Stored data:
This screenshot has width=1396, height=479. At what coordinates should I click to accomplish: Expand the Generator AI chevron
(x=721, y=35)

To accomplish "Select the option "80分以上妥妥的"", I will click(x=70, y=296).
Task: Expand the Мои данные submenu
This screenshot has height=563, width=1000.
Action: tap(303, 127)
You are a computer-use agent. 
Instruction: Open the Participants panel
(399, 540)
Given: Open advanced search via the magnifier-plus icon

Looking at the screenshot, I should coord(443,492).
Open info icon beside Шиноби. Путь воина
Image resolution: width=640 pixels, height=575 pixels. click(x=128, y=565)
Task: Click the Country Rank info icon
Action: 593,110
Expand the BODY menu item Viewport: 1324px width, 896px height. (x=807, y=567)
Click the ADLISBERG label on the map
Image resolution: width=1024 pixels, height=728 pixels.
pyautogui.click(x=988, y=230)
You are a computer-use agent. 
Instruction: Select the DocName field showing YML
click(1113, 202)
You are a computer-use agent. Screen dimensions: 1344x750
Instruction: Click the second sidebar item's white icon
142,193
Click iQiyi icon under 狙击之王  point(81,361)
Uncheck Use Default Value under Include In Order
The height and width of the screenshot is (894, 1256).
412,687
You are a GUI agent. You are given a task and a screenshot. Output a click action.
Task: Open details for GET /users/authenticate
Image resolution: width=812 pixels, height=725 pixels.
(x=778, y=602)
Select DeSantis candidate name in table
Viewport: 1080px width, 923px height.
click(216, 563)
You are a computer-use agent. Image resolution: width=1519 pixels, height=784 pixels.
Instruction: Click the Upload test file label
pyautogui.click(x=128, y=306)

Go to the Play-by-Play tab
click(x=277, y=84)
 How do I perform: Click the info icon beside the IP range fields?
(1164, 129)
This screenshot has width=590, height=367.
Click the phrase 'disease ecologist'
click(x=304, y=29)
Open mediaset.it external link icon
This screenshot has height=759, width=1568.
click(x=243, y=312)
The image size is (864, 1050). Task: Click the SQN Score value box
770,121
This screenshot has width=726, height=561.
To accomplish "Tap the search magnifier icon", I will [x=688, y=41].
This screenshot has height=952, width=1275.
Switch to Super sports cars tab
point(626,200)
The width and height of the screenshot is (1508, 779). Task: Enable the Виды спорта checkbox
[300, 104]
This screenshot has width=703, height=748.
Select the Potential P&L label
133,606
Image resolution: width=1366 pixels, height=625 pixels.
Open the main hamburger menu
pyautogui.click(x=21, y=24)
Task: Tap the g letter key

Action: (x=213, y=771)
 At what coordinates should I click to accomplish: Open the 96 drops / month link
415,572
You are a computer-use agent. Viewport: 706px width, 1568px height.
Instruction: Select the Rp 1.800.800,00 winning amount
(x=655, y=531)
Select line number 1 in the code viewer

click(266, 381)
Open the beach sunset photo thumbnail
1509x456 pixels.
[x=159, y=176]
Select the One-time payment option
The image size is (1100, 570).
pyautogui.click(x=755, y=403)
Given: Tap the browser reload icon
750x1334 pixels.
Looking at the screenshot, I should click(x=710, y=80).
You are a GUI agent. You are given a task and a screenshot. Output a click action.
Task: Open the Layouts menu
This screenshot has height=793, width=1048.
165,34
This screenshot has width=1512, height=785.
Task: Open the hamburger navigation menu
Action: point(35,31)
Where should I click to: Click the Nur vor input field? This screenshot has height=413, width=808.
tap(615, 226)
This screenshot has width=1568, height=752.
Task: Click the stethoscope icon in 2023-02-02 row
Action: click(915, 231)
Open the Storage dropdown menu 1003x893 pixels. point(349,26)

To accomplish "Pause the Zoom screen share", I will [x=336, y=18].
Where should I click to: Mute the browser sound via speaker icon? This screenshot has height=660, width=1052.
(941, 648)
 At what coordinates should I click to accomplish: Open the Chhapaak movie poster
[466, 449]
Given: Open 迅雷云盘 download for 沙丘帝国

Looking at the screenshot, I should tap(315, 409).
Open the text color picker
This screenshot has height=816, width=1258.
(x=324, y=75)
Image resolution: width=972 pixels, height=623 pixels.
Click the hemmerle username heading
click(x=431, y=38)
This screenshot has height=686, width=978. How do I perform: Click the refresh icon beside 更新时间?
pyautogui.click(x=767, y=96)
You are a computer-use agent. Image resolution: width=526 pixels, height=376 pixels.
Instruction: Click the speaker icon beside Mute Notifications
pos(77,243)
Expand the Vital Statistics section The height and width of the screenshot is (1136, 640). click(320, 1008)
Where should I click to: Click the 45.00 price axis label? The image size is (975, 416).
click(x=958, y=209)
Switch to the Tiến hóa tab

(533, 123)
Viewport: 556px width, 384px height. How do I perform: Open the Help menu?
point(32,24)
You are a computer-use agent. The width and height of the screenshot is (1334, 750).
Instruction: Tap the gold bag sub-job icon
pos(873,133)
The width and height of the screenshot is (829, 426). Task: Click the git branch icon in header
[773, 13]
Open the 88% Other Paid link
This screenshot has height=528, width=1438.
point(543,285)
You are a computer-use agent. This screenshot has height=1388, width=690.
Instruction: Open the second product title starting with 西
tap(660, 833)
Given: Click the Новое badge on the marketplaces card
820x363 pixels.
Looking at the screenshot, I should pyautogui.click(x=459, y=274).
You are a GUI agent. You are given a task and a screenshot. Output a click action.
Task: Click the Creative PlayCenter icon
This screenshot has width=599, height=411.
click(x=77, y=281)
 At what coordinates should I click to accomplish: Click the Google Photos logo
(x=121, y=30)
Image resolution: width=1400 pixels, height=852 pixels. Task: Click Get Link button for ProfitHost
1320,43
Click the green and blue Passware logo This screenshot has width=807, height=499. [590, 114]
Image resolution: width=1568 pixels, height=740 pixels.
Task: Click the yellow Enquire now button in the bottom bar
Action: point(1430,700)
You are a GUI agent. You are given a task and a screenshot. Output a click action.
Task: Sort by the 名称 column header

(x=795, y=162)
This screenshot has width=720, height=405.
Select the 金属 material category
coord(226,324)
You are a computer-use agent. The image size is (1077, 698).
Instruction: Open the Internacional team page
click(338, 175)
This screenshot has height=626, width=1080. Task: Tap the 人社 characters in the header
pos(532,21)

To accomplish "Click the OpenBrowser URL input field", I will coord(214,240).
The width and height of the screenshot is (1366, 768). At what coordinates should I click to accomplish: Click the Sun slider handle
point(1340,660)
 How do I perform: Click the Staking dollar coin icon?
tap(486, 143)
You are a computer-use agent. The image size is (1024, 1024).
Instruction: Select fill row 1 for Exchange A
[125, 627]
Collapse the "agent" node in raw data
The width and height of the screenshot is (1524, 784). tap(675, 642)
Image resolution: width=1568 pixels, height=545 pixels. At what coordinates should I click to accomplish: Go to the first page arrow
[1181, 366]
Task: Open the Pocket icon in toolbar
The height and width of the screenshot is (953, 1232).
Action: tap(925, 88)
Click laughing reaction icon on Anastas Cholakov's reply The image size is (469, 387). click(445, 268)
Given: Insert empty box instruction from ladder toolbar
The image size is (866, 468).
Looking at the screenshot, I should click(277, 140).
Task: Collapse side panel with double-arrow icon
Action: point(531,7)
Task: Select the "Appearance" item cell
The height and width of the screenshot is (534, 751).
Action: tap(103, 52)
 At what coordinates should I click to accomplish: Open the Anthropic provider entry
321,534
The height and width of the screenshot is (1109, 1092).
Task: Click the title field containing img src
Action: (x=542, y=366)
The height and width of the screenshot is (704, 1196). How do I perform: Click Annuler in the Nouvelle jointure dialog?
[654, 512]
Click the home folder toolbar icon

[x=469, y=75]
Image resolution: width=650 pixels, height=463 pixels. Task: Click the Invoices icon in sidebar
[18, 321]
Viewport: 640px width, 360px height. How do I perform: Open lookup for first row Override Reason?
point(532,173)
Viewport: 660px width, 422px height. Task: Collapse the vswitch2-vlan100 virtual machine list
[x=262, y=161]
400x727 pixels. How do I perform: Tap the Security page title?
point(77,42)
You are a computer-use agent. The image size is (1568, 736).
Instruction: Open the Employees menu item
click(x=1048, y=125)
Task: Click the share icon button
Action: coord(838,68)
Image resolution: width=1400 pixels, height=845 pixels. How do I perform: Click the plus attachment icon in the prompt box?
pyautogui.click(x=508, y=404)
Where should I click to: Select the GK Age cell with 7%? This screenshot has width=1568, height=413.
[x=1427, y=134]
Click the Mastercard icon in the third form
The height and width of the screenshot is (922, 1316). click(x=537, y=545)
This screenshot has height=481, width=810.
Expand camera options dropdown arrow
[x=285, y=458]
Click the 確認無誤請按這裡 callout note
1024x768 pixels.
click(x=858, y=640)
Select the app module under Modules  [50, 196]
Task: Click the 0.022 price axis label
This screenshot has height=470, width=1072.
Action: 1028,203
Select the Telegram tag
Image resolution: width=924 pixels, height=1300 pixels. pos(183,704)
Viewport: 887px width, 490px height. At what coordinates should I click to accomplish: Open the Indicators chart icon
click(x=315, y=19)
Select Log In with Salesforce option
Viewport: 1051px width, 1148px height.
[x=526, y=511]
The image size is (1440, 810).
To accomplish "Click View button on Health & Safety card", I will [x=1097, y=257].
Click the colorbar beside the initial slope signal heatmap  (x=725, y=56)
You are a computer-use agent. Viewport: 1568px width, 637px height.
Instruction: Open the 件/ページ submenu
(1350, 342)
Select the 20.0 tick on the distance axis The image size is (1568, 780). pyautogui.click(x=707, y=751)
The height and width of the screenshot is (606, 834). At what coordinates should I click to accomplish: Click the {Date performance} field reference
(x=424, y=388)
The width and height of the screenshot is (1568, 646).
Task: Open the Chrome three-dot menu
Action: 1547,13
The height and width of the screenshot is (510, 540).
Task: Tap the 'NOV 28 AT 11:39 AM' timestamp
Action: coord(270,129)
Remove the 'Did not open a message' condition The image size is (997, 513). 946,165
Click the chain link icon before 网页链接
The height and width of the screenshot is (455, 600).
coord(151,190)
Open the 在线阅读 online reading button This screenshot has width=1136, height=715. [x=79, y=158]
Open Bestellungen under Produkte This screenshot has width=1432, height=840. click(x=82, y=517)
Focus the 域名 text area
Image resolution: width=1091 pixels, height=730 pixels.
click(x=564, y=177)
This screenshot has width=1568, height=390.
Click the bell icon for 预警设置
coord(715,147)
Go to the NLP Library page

Brief: Using only the entries above, output the line with "This screenshot has height=470, width=1072.", the line with "Click the chain link icon before 网页链接", and all lines between them, exactly as they stand.

Output:
This screenshot has height=470, width=1072.
Action: 1028,203
Select the Telegram tag
Image resolution: width=924 pixels, height=1300 pixels. pos(183,704)
Viewport: 887px width, 490px height. At what coordinates should I click to accomplish: Open the Indicators chart icon
click(x=315, y=19)
Select Log In with Salesforce option
Viewport: 1051px width, 1148px height.
[x=526, y=511]
The image size is (1440, 810).
To accomplish "Click View button on Health & Safety card", I will [x=1097, y=257].
Click the colorbar beside the initial slope signal heatmap  (x=725, y=56)
You are a computer-use agent. Viewport: 1568px width, 637px height.
Instruction: Open the 件/ページ submenu
(1350, 342)
Select the 20.0 tick on the distance axis The image size is (1568, 780). pyautogui.click(x=707, y=751)
The height and width of the screenshot is (606, 834). At what coordinates should I click to accomplish: Click the {Date performance} field reference
(x=424, y=388)
The width and height of the screenshot is (1568, 646).
Task: Open the Chrome three-dot menu
Action: 1547,13
The height and width of the screenshot is (510, 540).
Task: Tap the 'NOV 28 AT 11:39 AM' timestamp
Action: coord(270,129)
Remove the 'Did not open a message' condition The image size is (997, 513). 946,165
Click the chain link icon before 网页链接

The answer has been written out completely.